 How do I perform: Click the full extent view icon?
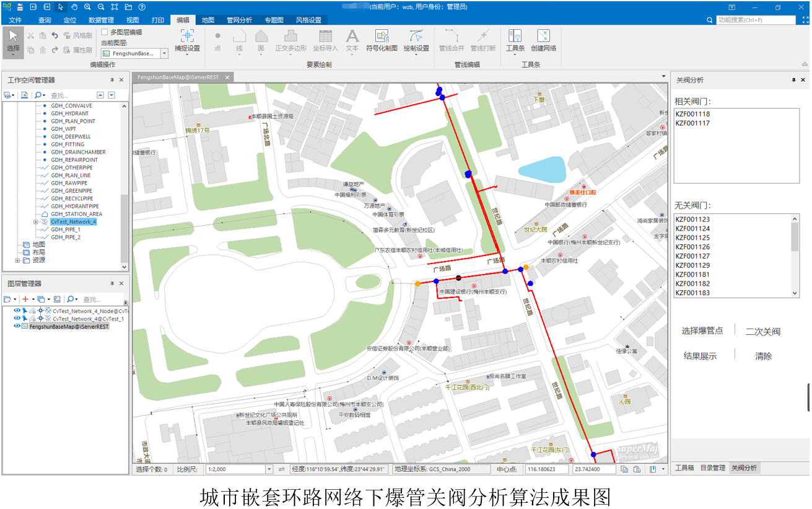pyautogui.click(x=115, y=7)
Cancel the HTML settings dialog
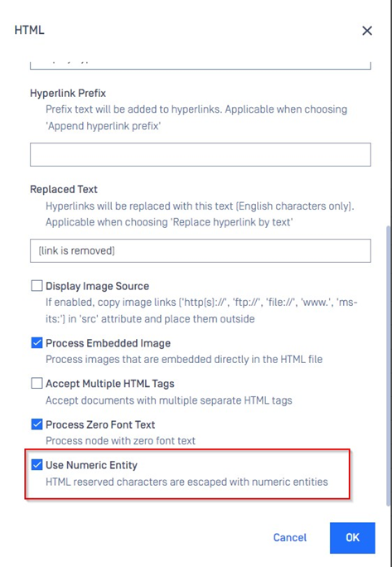Viewport: 392px width, 567px height. tap(290, 538)
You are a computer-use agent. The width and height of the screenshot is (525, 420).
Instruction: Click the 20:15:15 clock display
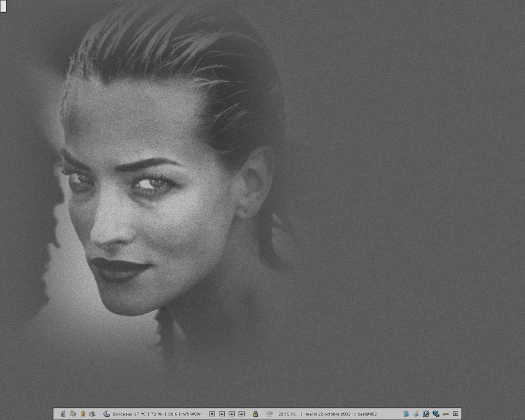(287, 414)
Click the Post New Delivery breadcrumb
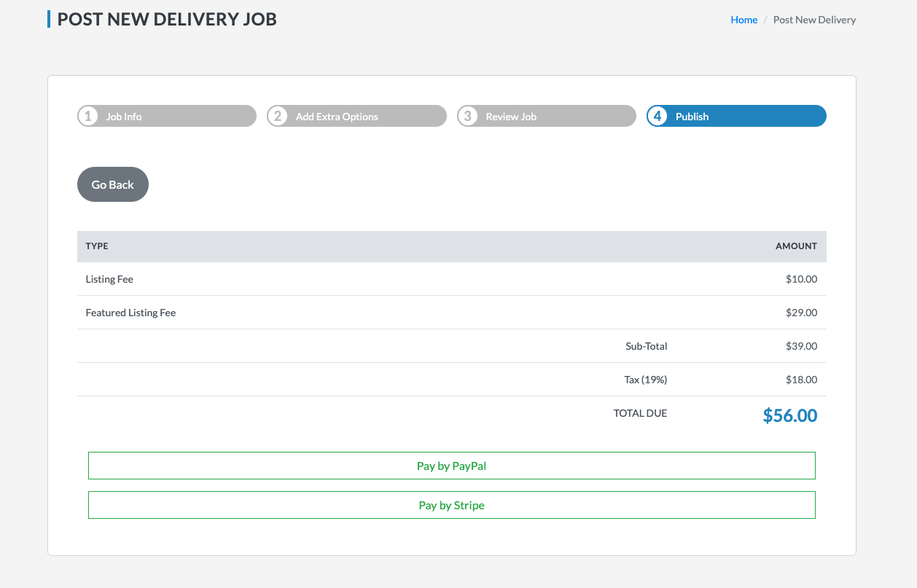917x588 pixels. (814, 20)
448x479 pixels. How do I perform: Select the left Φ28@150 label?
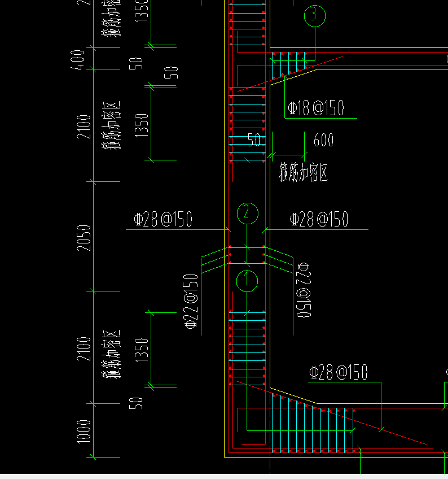pos(163,219)
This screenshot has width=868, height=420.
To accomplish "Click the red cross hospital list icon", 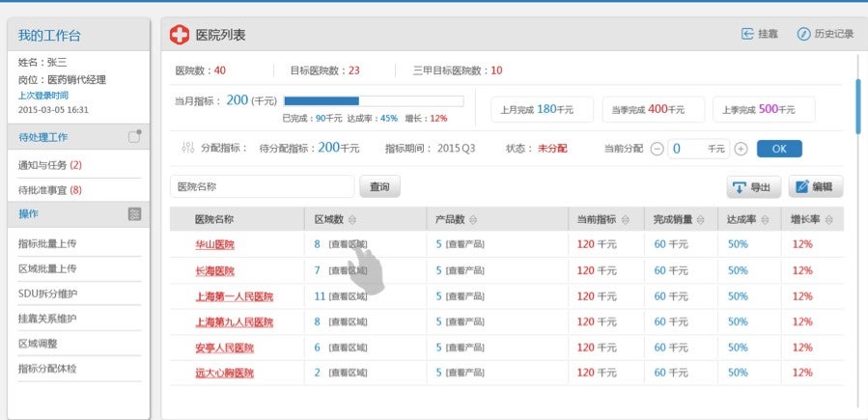I will coord(180,35).
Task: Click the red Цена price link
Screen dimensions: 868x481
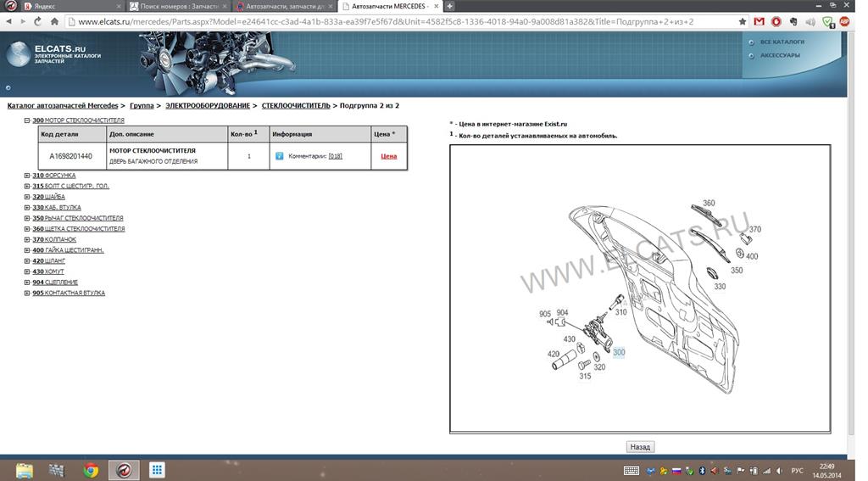Action: click(x=388, y=156)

__________

Reproduce the final stretch of lines exactly: the line containing "Task: Click the red Цена price link" through the last line of the data, both included. Pictures do not belong in the copy.

Task: Click the red Цена price link
Screen dimensions: 868x481
Action: click(x=388, y=156)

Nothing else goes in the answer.